Saved data entries:

****************

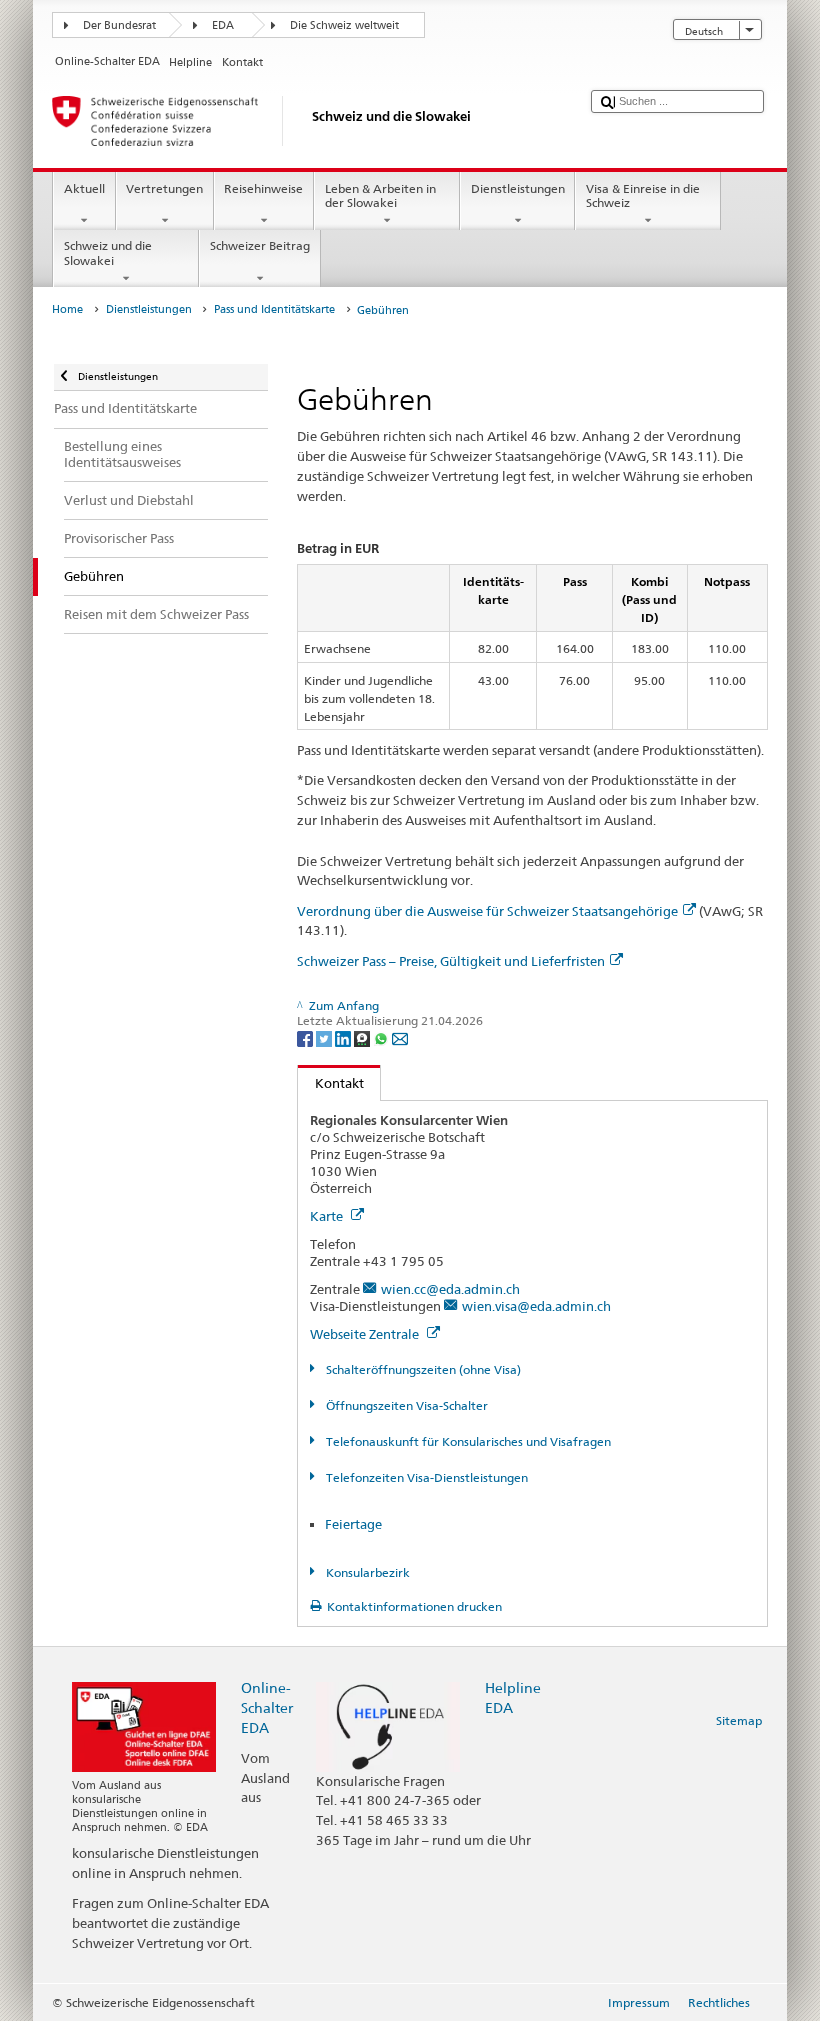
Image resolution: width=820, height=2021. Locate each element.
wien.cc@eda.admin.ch (450, 1289)
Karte (328, 1216)
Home (67, 309)
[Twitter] (325, 1037)
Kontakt (331, 1083)
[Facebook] (306, 1037)
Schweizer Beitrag (260, 245)
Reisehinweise (263, 188)
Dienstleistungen (518, 188)
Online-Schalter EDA (267, 1707)
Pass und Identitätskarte (274, 309)
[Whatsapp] (382, 1037)
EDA (223, 25)
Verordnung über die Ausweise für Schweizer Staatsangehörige (487, 911)
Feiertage (353, 1524)
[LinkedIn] (344, 1037)
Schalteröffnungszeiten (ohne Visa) (421, 1369)
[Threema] (363, 1037)
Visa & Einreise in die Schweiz (643, 195)
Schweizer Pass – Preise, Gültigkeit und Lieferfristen (451, 961)
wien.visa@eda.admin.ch (536, 1306)
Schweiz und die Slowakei (108, 252)
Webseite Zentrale (366, 1334)
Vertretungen (164, 188)
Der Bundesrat (119, 25)
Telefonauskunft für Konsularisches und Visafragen (466, 1441)
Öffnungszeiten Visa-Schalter (405, 1405)
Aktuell (84, 188)
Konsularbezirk (366, 1572)
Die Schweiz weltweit (344, 25)
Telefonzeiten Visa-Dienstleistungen (425, 1477)
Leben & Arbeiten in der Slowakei (380, 195)
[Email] (400, 1037)
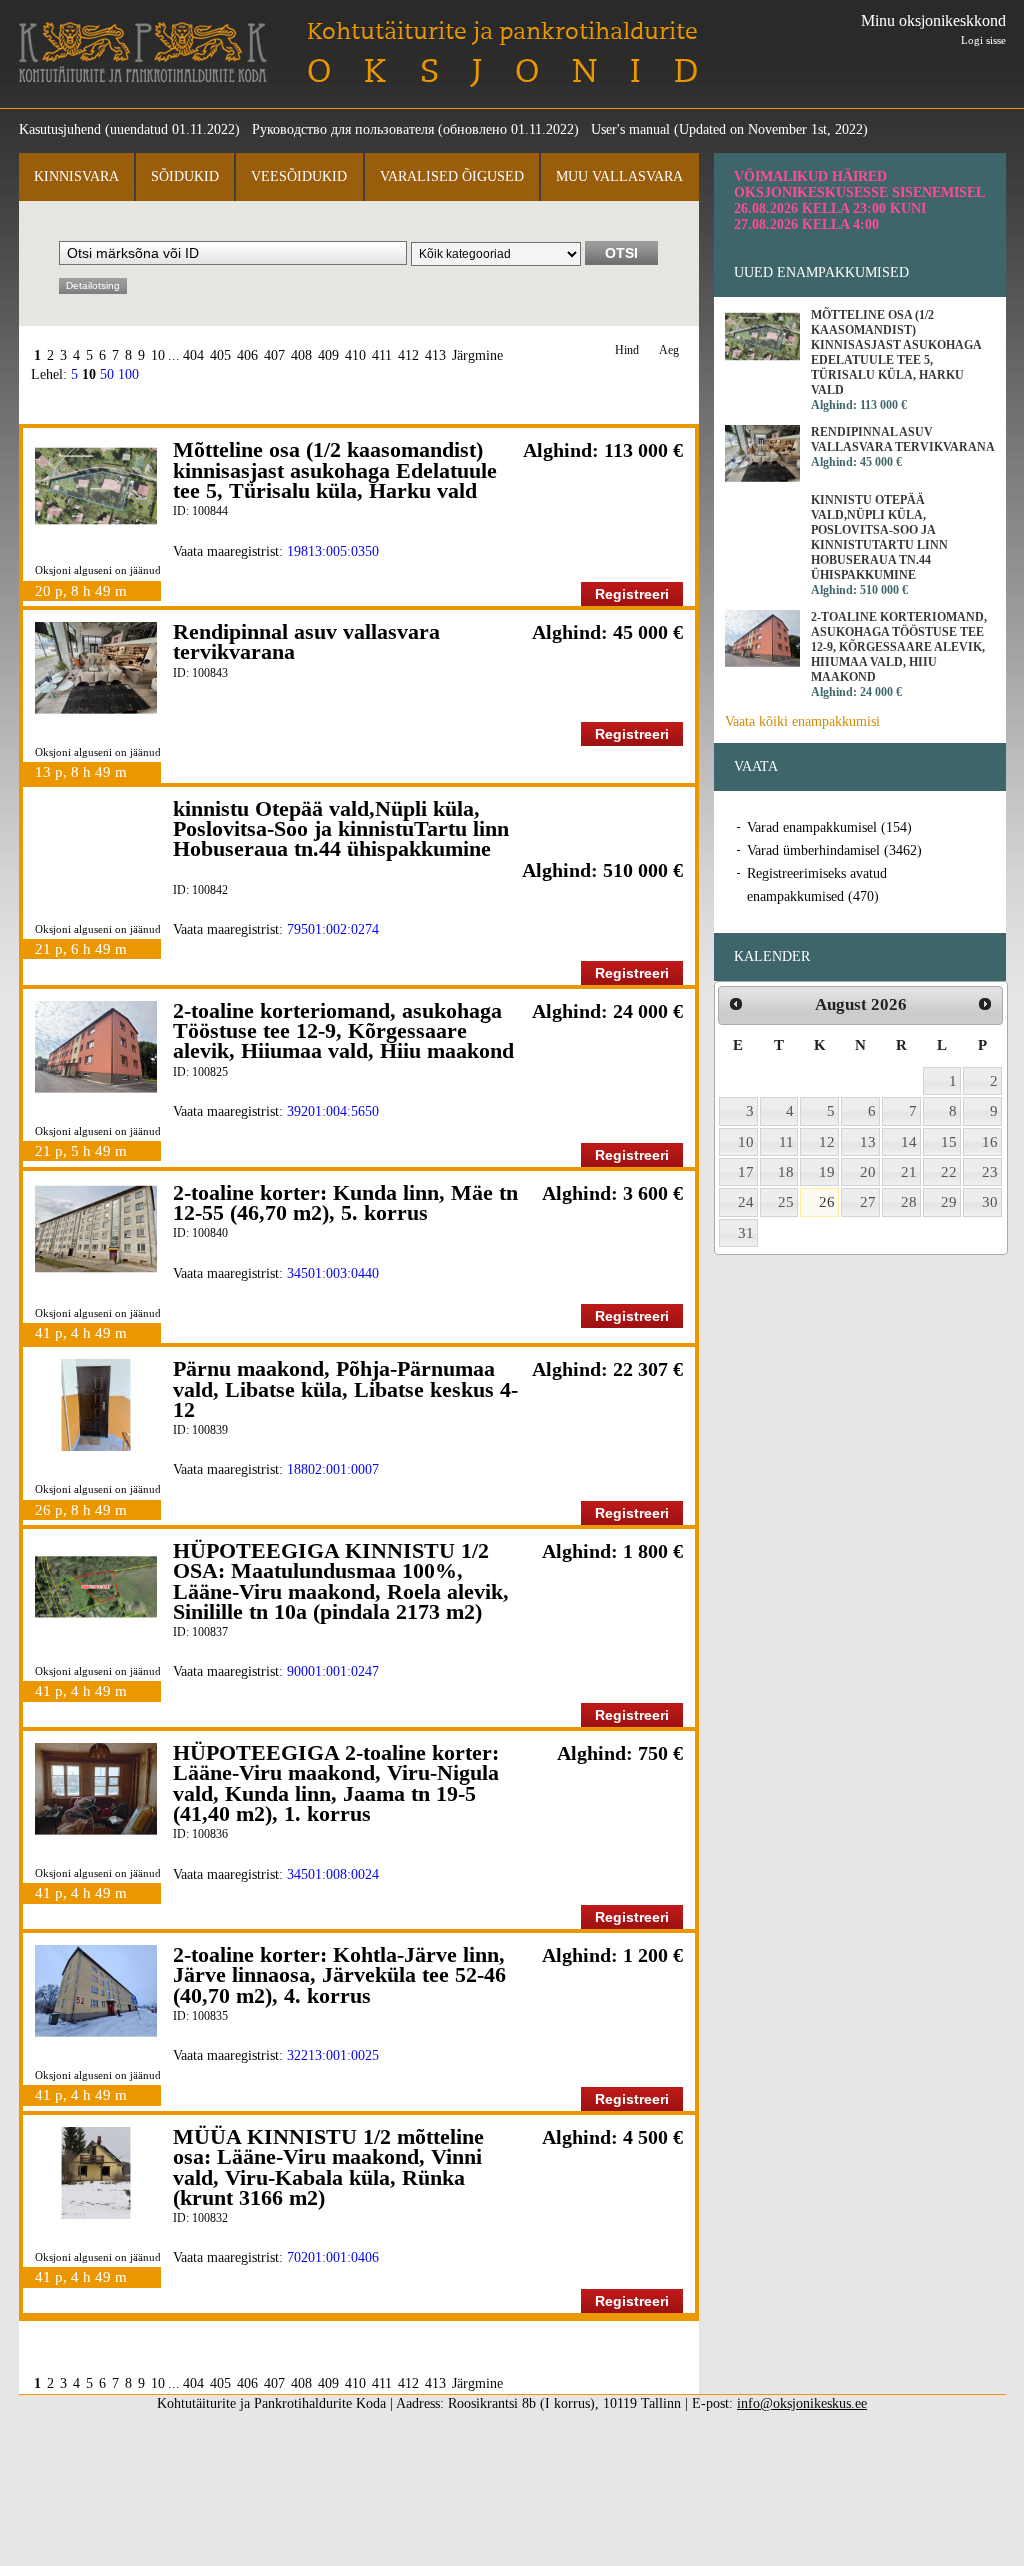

****************

## Problem requirements
Your output should be only the lines from the line with "Telefonauskunft für Konsularisches" through the end of the data, exactly as they stand, and no pictures.

## Exercise solution
Telefonauskunft für Konsularisches und Visafragen (466, 1441)
Öffnungszeiten Visa-Schalter (405, 1405)
Aktuell (84, 188)
Konsularbezirk (366, 1572)
Die Schweiz weltweit (344, 25)
Telefonzeiten Visa-Dienstleistungen (425, 1477)
Leben & Arbeiten in der Slowakei (380, 195)
[Email] (400, 1037)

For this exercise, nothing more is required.